▶ _Problem to work on_
In the records below, find the line that contains "Where should I click to: Click the 週間予報" and repeat it, along with each line after it, exactly as written.

□ □ □

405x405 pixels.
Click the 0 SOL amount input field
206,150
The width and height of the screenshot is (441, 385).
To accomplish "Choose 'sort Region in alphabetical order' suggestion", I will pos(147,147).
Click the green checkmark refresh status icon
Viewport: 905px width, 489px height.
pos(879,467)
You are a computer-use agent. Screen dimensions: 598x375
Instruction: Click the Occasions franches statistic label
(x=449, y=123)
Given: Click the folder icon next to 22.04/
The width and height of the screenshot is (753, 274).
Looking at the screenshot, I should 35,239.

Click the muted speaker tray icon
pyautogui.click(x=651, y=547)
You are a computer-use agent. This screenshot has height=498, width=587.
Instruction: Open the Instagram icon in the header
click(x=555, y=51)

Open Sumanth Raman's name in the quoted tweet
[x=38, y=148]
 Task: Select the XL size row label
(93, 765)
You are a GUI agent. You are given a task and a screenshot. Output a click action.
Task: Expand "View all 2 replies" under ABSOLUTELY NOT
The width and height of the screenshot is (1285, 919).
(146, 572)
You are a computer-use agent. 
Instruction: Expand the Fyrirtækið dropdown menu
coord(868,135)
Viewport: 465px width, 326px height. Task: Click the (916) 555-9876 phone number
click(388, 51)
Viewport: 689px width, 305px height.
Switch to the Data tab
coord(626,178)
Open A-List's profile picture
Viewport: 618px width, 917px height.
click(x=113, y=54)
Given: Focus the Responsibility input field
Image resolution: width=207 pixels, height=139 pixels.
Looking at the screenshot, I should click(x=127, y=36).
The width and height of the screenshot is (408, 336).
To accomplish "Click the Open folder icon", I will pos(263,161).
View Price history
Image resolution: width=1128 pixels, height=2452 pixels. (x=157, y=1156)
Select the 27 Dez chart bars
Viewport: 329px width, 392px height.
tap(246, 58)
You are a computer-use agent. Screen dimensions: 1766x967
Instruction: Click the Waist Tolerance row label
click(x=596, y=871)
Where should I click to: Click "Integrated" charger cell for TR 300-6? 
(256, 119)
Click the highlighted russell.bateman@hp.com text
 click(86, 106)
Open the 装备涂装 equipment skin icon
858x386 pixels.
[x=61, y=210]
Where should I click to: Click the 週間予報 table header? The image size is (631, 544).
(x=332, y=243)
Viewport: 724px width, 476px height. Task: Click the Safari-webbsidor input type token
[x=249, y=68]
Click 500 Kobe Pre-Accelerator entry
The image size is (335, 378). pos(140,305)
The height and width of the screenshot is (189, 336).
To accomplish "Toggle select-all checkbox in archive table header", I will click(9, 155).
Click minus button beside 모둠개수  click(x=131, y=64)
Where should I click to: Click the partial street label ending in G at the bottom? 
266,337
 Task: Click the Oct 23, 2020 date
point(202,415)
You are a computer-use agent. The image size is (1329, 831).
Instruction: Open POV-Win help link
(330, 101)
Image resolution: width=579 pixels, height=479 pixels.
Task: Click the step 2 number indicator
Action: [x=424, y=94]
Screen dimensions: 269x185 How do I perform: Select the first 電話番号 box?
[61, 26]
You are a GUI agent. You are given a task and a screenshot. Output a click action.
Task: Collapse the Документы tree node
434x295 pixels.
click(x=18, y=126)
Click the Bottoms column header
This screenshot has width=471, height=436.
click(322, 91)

□ □ □

▶ _Answer below_
Where should I click to: Click the 週間予報 table header? The image size is (631, 544).
(x=332, y=243)
Viewport: 724px width, 476px height. Task: Click the Safari-webbsidor input type token
[x=249, y=68]
Click 500 Kobe Pre-Accelerator entry
The image size is (335, 378). pos(140,305)
The height and width of the screenshot is (189, 336).
To accomplish "Toggle select-all checkbox in archive table header", I will click(9, 155).
Click minus button beside 모둠개수  click(x=131, y=64)
Where should I click to: Click the partial street label ending in G at the bottom? 
266,337
 Task: Click the Oct 23, 2020 date
point(202,415)
You are a computer-use agent. The image size is (1329, 831).
Instruction: Open POV-Win help link
(330, 101)
Image resolution: width=579 pixels, height=479 pixels.
Task: Click the step 2 number indicator
Action: [x=424, y=94]
Screen dimensions: 269x185 How do I perform: Select the first 電話番号 box?
[61, 26]
You are a GUI agent. You are given a task and a screenshot. Output a click action.
Task: Collapse the Документы tree node
434x295 pixels.
click(x=18, y=126)
Click the Bottoms column header
This screenshot has width=471, height=436.
click(322, 91)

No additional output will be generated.